The authors should be praised for taking significant effort to address reviewer comments, as I can see the quality of the paper has substantially improved. The research is substantive and I think some findings are really interesting. The experiments are also well designed and well explained. I want to highlight their improvement on the math notations, they are much clearer and easier to read now. I thank the authors for carefully addressing all of my comments and I think their efforts deserve to be recognised. I would like to recommend acceptance, subject to a number of minor issues to be addressed:

Page 3, 4th paragraph in the left column: '...with its character index i and the text length t...': can you clarify if the length is measured by character or words/tokens?

Page 6: equations 5 deserves an explanation of its intuition (1 or 2 sentences would be sufficient), e.g., can you say a bit about when the score is high/low? It is also worth to remind readers again in their description that s comes from the annotation a, e.g., something like 'where s is the surface from the annotation tuple a=(s, e, i, l)'. There is nothing wrong with the notations, it is just a little difficult to read and I find myself having to go back to search for the relation between 'a' and 's' to understand the formula.

The same can be said for equation 6.

Page 6: equations 7 --> the upper term \sum_{(s,e) \in d_a}{...}, perhaps you should write \sum{a \in d_a}{...}, to be consistent with equations 5 and 6. Again if you have reminded readers that a has a format of (s,e,i,l) it should beok.

The same can be said for equation 8.

There are many places where you should have use the ` character instead of ' for left single quote.

Review #3
By Michelle Cheatham submitted on 10/Sep/2018
Review Comment:

The authors’ response to my comments was much appreciated. Regarding the specific issues:

I completely understand that the authors do not have the resources to manually annotate documents to show the utility of the annotation density metric. What I was encouraging was for the paper to mention the limitations of this metric and to make less strong statements regarding it. This has been done in the revision. I do still take issue with the statement related to the “not annotated” metric that “Therefore, empty documents should be excluded from evaluation datasets to enable a sound evaluation”, based on the same concerns I had with the annotation density metric – it is possible that these un-annotated documents are not actually mistakes but rather don’t contain any entity mentions. Without manual analysis it is not possible to be sure, so the authors should probably make a less strong statement – more of a warning than a direct recommendation to leave such documents out of the evaluation dataset.

Rather than the labels fair, unfair, and unfair 2, I think your intention might be clearer if you referred to them as low skew (fair), medium skew (unfair 2), and high skew (unfair). Your revisions to that section make the point that you cannot draw any conclusions from the unfair dataset more clear to me, though I’m not totally convinced your data supports that – the systems’ results on the fair and unfair datasets were in general quite similar, which seems to be an argument that this issue does not actually create issues for evaluation.
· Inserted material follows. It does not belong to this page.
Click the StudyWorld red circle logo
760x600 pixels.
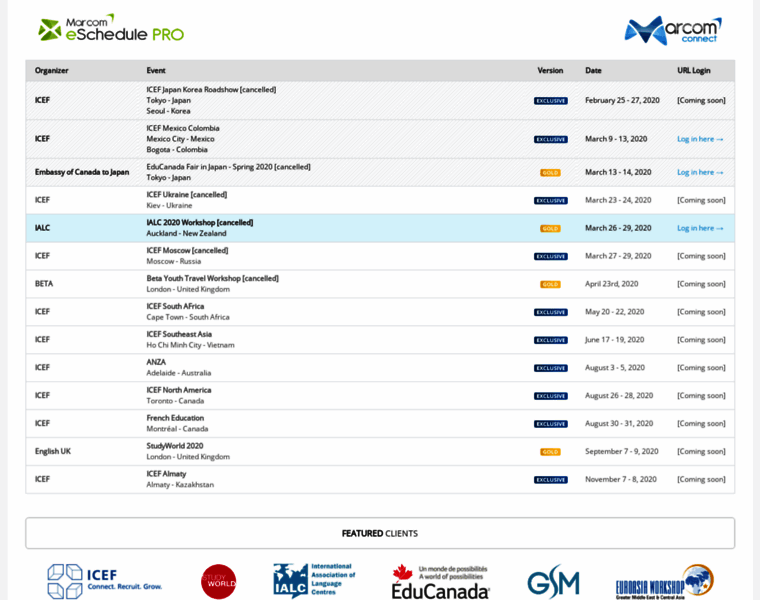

I think there is a small mistake with the notation in Section 2: it should be a = (s, e, i, t) – t instead of l for the last letter since you define text length as t in the description.

The paper is well written and in general easily readable, but there are still quite a lot of grammatical issues. Some of the problems that I pointed out in my last review are still present, and a few more have been introduced in the revisions. It might help to have a native English speaker proofread the paper.

Other than these fairly small, superficial issues, I feel that this paper is ready for publication.